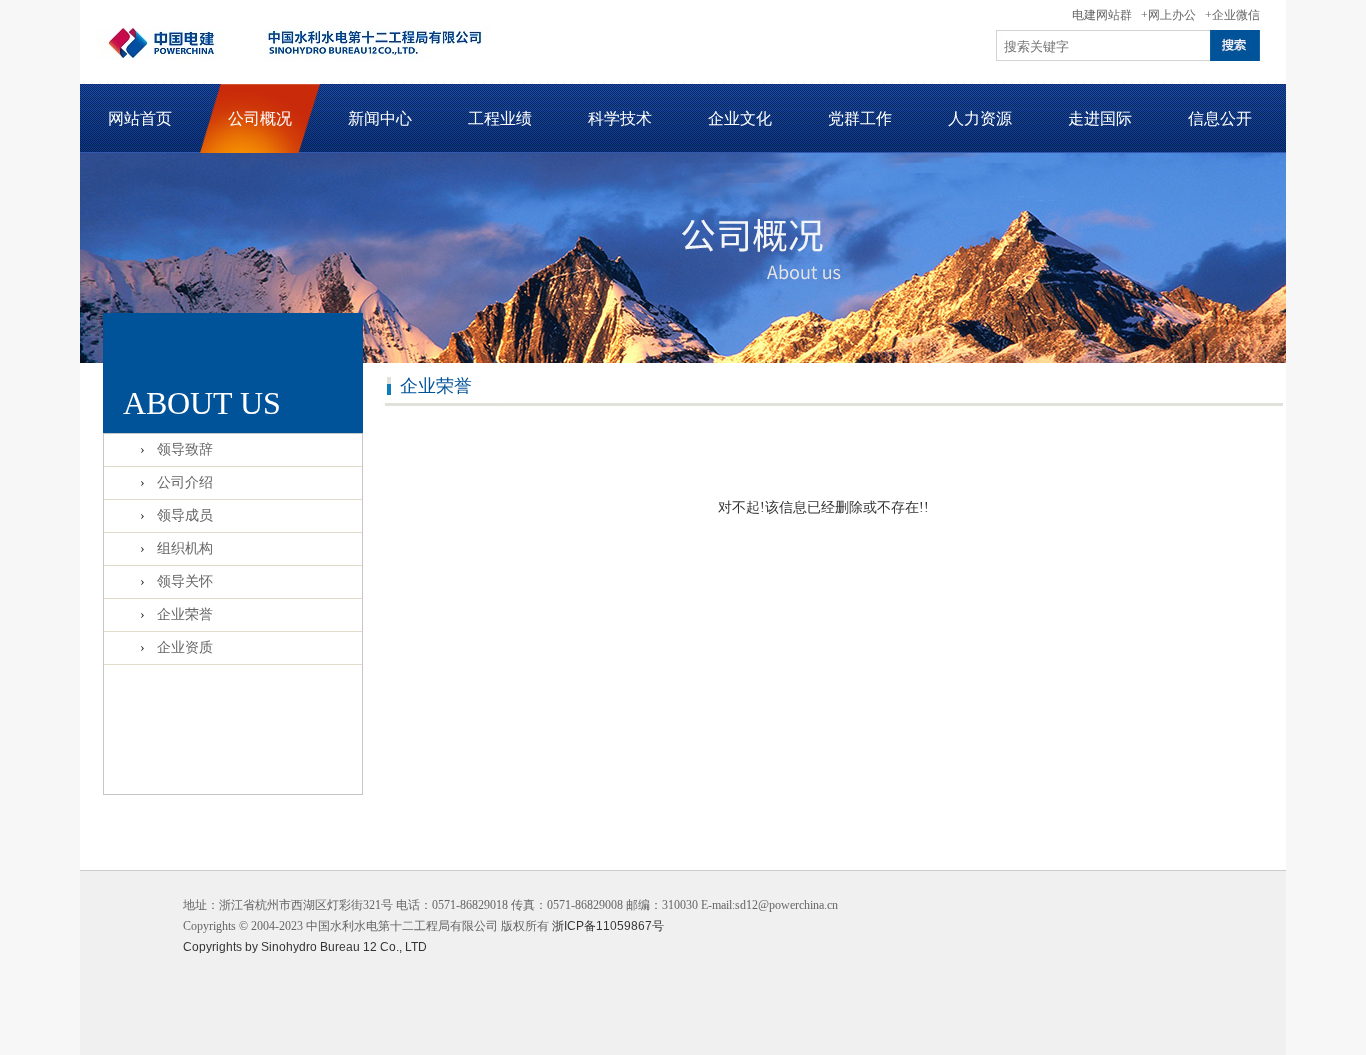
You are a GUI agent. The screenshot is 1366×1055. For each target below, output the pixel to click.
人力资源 (980, 118)
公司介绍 (185, 482)
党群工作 (860, 118)
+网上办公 (1168, 15)
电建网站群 (1102, 15)
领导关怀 (185, 581)
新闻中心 (380, 118)
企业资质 (185, 647)
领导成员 (185, 515)
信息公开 (1220, 118)
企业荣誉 (185, 614)
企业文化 (740, 118)
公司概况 (260, 118)
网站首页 (140, 118)
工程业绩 (500, 118)
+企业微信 (1232, 15)
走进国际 (1100, 118)
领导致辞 (185, 449)
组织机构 (185, 548)
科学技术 (620, 118)
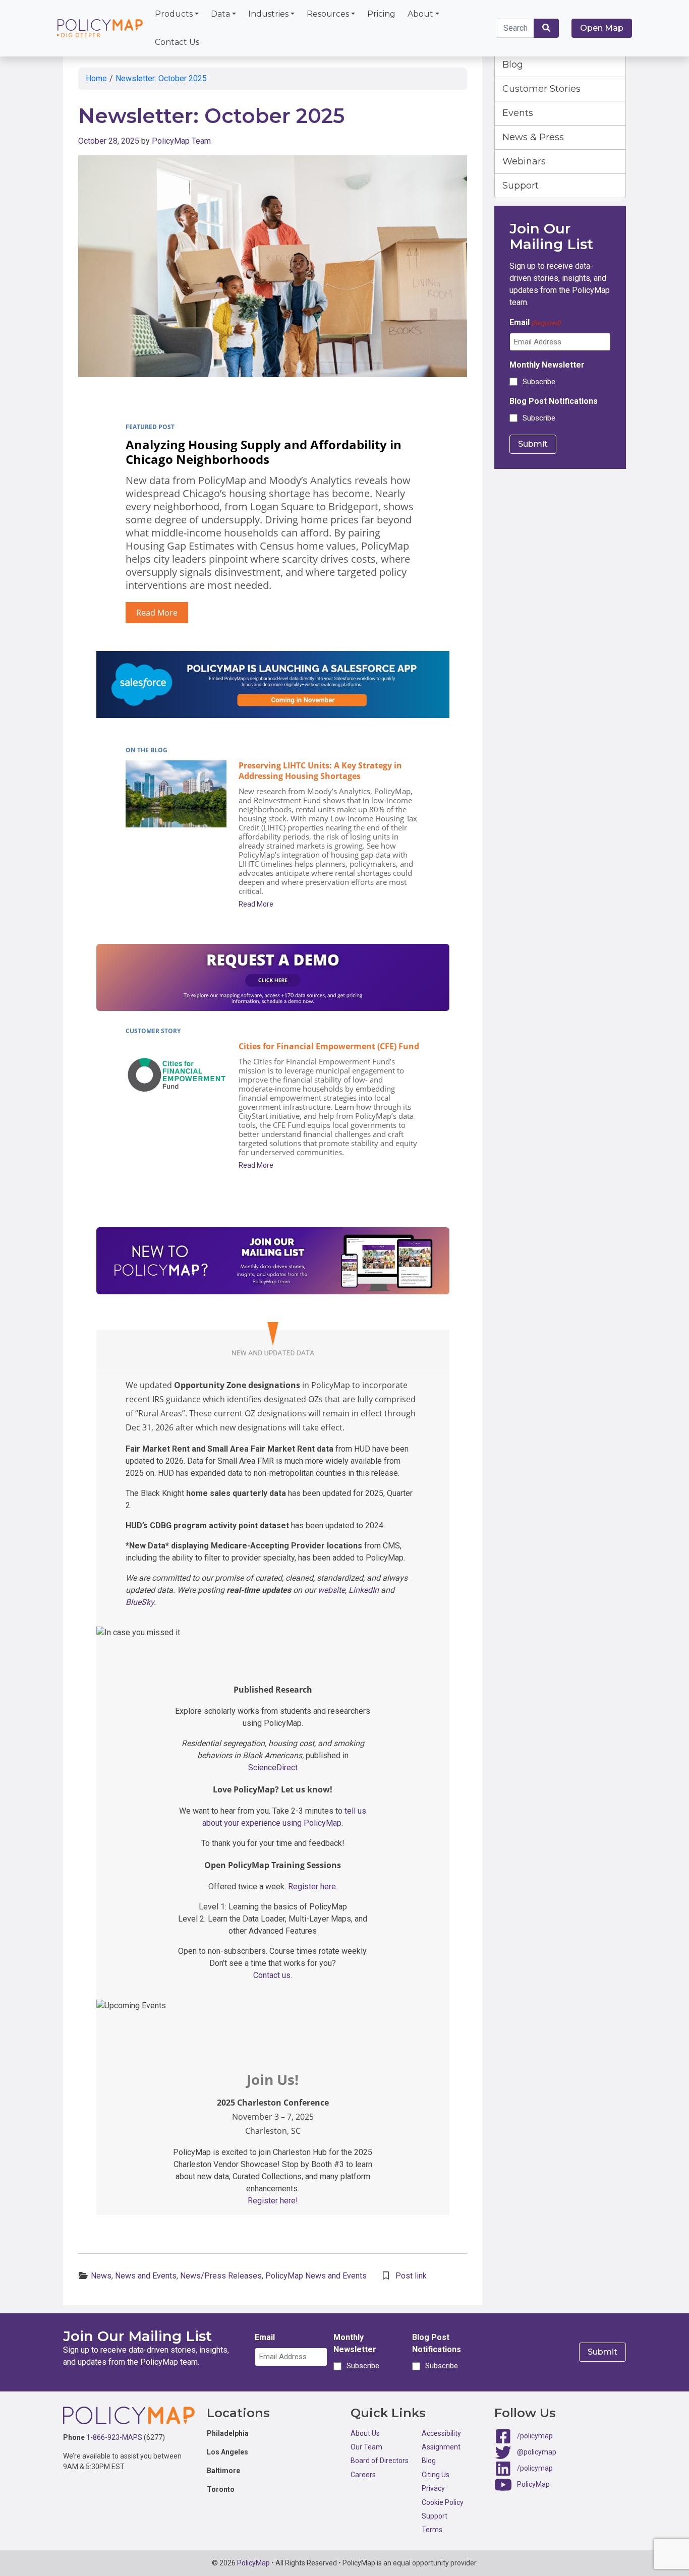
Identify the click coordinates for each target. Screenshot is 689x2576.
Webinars (524, 161)
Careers (363, 2475)
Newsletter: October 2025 (161, 78)
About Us (365, 2433)
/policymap (535, 2435)
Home (96, 78)
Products (174, 14)
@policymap (536, 2451)
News (101, 2276)
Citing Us (435, 2475)
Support (520, 185)
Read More (157, 612)
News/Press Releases (221, 2276)
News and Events (146, 2276)
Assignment (441, 2447)
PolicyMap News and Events (316, 2276)
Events (517, 112)
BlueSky (140, 1602)
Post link (411, 2276)
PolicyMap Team (181, 141)
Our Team (366, 2447)
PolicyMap (533, 2484)
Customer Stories (541, 88)
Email (535, 322)
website (331, 1590)
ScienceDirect (273, 1767)
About (420, 14)
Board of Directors (380, 2461)
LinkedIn (364, 1590)
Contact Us (177, 42)
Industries (268, 14)
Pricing (381, 14)
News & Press (533, 137)
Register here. (312, 1886)
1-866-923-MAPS (114, 2437)
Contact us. (272, 1975)
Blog (512, 64)
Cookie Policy (443, 2502)
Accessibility (441, 2433)
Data (220, 14)
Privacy (433, 2488)
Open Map (601, 28)
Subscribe (539, 381)
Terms (432, 2530)
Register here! (273, 2200)
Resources (328, 14)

PROBLEM REQUIREMENTS:
Look through the data above for the word "click". Report each line where it occurs.

RESULT OF THE TASK:
You are a GUI agent. The screenshot is 1366×1055. For each target below, output the pixel to click.
Identify the click coordinates for each target. Screenshot is 689x2576.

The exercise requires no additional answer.